At the entrance to her exhibition at Chemould Prescott Road, Mapping Memory, we come upon a small garden that seems to have blossomed around her tree sculptures. This is the outcome of an experiment, in which Madhvi invited her viewers to participate and share in her artistic labour. Responding to the invitation, they fashioned their own trees from sticks and balls of clay, in a modest workspace carved out of the exhibition area. Some of the trees aspired towards naturalism. Others were amateur delights. Yet others, like Peter Pan, were unsure whether to be a plant or a full-grown tree. These informal creations—unbaked, unglazed, ready to crumble—were placed around the composites of trees, houses and phantom roads that are the artist’s sculptural objects. While Madhvi’s gesture of hospitality was exemplary for its inclusiveness, was she also questioning the role of the ceramic sculptor in contemporary times, and charting the future direction of her practice?

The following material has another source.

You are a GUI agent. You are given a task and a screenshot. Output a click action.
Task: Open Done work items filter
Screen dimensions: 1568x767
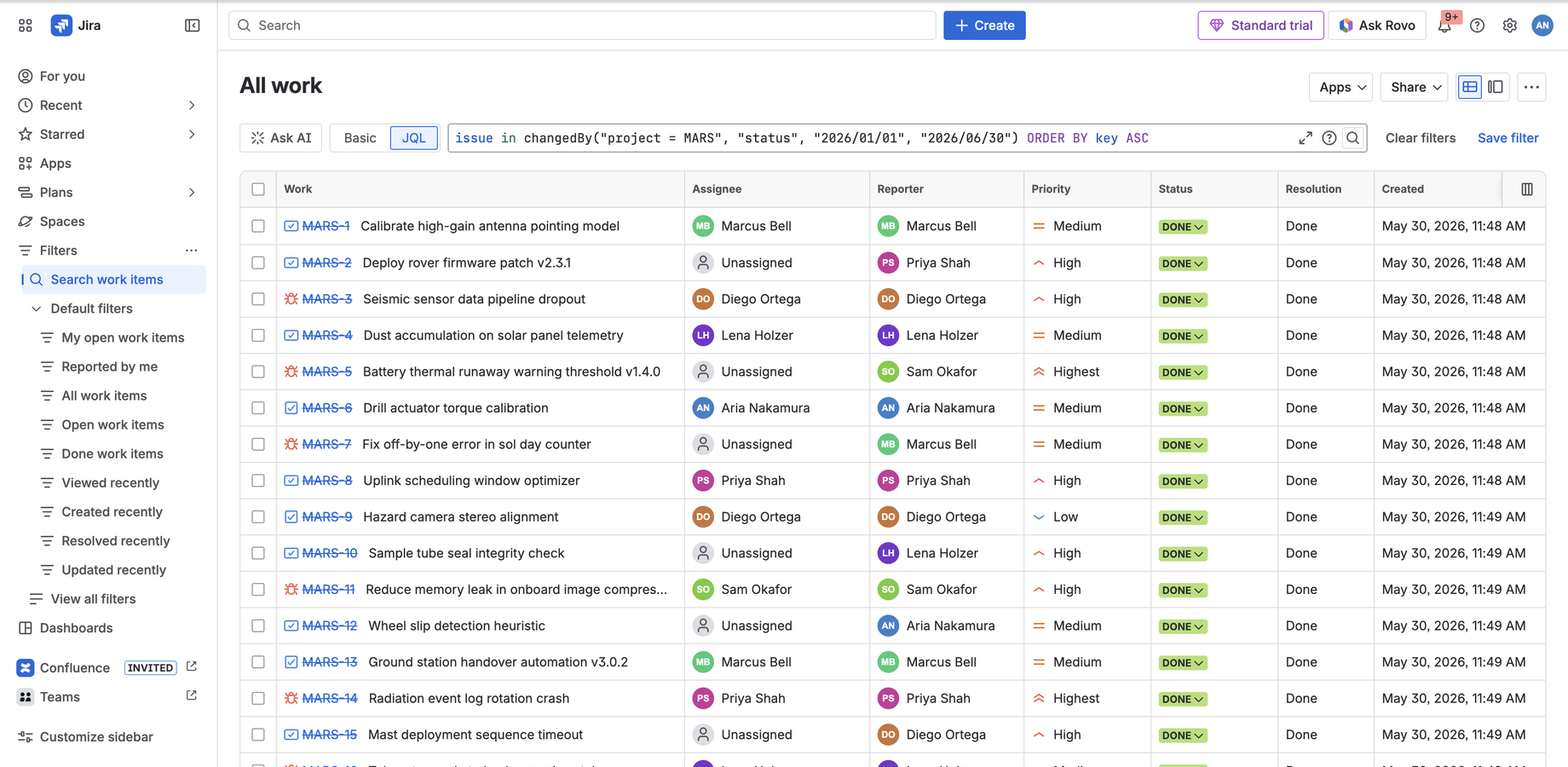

I would argue that a certain formalist abstractionism inheres within the art of the modern ceramicist, whether practised in India, America, or Japan. Indeed, the closer one looks at these three regions, the more strongly one is reminded that modern ceramicists in each region have been nourished by the work and thought of their colleagues in the other two—which makes for a transcultural idiom that, despite particular regional emphases, is premised on a shared taste for primordial, archetypal impulses. These grand impulses have tended to fetishise an art form whose origins lie in humble everyday materials and processes geared to melding the aesthetic and the functional. By embracing sociality, Madhvi attempts to break the spell of the studio- shaped fetish object and restore the ceramicist’s art to the circuits of everyday life, in which the viewer does not remain a passive consumer but organically contributes to the process of art-making.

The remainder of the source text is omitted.